As first issues go, Plunge is relatively standard-fair as Hill sets up the necessary background and tone of the story, allowing readers to acquaint themselves with the characters and the horror they will soon be encountering. The issue is filled with quite a bit of exposition, but it moves along at a brisk pace thanks in part to its interesting premise and Immonen’s art, reminding readers that this is a six-issue miniseries and that the horror will soon be ramping up in the coming issues. Where the issue falters is with its characters who are being sent in after the Dereleth. They’re likable enough and each have their own quirks, but for the most part, they’re there just to give readers the necessary context before diving into the larger story.

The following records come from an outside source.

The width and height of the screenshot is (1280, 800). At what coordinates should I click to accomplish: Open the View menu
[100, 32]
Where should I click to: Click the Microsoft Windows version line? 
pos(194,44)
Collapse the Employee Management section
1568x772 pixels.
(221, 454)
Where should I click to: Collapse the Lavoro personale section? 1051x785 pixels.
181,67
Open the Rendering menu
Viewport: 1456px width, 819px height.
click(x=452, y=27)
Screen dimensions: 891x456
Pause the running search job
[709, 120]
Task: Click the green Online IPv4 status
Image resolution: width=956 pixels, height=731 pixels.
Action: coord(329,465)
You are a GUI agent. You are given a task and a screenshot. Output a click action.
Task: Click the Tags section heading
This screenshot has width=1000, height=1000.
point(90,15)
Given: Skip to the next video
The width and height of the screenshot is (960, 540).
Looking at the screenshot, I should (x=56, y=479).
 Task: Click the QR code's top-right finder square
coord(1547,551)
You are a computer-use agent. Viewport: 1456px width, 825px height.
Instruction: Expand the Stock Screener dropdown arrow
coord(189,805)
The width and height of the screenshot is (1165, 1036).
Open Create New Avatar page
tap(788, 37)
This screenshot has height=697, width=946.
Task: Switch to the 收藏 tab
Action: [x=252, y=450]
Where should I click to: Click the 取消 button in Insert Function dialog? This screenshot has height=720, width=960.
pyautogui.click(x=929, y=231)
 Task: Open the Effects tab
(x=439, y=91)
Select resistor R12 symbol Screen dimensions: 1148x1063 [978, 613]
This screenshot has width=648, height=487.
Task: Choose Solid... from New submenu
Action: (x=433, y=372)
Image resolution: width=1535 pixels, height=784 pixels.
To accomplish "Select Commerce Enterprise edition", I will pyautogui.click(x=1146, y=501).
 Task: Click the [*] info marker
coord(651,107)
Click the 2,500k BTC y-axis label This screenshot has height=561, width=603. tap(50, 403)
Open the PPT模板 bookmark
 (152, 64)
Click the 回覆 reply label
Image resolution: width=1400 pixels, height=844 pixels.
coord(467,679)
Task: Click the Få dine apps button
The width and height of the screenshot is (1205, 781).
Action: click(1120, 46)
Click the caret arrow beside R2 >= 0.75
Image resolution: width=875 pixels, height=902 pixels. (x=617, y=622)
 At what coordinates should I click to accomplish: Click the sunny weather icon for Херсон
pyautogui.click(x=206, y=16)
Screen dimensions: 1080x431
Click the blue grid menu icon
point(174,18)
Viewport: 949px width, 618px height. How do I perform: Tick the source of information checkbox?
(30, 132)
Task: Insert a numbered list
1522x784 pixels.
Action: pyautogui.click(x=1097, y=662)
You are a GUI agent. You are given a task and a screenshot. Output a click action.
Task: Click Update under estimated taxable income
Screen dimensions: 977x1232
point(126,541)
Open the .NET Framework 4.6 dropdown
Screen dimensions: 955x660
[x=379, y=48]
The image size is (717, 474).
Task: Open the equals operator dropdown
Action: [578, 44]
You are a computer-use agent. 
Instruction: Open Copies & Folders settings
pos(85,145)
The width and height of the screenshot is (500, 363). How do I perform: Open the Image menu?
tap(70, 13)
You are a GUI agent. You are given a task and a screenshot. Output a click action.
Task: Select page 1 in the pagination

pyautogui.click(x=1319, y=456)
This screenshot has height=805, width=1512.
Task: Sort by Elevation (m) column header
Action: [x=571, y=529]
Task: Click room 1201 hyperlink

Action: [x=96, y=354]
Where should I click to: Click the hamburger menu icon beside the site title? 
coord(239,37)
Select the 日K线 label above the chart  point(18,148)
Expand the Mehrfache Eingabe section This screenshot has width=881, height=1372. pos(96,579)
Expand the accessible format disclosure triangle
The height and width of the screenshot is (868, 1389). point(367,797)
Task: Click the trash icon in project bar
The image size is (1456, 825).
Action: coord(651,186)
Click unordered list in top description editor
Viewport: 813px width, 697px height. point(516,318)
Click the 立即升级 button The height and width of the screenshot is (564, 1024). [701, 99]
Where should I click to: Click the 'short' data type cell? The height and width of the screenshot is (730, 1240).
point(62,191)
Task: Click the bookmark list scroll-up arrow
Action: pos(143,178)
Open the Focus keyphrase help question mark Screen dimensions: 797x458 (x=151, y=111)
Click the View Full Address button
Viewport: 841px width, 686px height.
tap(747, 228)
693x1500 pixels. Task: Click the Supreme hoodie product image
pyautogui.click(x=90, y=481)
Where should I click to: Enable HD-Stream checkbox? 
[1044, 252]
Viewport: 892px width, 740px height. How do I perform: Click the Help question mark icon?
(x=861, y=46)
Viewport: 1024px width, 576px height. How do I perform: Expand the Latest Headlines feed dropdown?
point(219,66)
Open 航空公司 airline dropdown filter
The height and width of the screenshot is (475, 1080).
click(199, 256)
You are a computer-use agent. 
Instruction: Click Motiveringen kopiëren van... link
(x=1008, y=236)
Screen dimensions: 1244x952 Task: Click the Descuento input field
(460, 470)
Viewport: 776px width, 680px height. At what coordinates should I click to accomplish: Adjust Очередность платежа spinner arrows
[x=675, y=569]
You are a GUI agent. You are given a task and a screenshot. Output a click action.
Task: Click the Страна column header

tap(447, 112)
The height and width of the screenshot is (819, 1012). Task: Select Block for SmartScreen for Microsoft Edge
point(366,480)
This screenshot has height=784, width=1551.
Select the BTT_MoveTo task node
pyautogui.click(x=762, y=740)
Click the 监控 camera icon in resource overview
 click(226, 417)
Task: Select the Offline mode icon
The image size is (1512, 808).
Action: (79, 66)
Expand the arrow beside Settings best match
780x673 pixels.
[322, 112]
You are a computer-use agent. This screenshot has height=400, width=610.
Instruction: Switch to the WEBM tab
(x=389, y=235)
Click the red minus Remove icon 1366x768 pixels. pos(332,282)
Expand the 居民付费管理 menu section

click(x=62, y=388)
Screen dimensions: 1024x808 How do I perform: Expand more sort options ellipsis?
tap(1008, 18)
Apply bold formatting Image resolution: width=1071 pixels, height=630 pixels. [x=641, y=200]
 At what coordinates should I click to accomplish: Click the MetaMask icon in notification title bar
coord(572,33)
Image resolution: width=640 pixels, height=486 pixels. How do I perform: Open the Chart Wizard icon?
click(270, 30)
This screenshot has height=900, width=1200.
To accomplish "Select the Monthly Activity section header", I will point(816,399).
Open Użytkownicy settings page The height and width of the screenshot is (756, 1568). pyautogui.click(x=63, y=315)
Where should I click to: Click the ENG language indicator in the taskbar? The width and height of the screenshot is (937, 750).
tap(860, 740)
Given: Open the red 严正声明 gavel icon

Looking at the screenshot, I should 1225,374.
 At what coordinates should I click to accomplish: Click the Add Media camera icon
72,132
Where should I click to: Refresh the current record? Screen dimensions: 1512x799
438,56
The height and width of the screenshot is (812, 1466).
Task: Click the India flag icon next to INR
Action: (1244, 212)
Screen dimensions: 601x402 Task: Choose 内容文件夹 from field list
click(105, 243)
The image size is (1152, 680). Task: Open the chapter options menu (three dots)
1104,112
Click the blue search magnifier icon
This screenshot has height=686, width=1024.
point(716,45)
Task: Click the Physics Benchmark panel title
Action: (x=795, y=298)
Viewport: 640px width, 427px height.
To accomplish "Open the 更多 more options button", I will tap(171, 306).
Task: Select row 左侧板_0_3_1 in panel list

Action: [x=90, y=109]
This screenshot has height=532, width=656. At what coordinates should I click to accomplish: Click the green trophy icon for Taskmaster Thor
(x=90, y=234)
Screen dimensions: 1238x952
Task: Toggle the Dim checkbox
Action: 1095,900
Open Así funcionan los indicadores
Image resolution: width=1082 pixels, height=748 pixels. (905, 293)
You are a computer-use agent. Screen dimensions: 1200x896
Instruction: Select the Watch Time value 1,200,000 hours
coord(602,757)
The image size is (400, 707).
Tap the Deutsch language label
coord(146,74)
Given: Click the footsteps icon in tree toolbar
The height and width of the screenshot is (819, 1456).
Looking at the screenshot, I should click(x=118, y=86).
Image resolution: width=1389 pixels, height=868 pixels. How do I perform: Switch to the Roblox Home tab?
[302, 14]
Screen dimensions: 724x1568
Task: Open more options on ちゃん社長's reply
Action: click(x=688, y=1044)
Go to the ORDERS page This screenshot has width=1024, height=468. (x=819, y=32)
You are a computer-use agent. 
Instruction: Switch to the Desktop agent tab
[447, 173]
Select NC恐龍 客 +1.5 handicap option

Though much of the dialogue in this issue feels like exposition, Immonen’s art helps give each character more of an identity, especially with interactions between the hardy captain of the salvaging crew hulking over the dorky oil worker. But it’s the very few moments of dread and horror in this issue where Immonen really shines, leaving readers eagerly awaiting more deep-diving horror. Colors by Dave Stewart also help set the dark mood once the salvaging crew sets sail and arrives at the island, signaling a turn for the more horrific after the calm before the storm. Bennett’s lettering gets the job done in an issue that needs to establish a lot of things, and it’ll be interesting to see what they can do once the story delves underwater and the characters meet some of the more monstrous creatures lurking in the depths.
This issue could very well just be suffering from first issue-itis, and I think Hill is an experienced enough writer that we can expect to see some more interesting character beats as issues come out. But for now, the art and the continuing mystery of the Dereleth is what is propelling this story forward.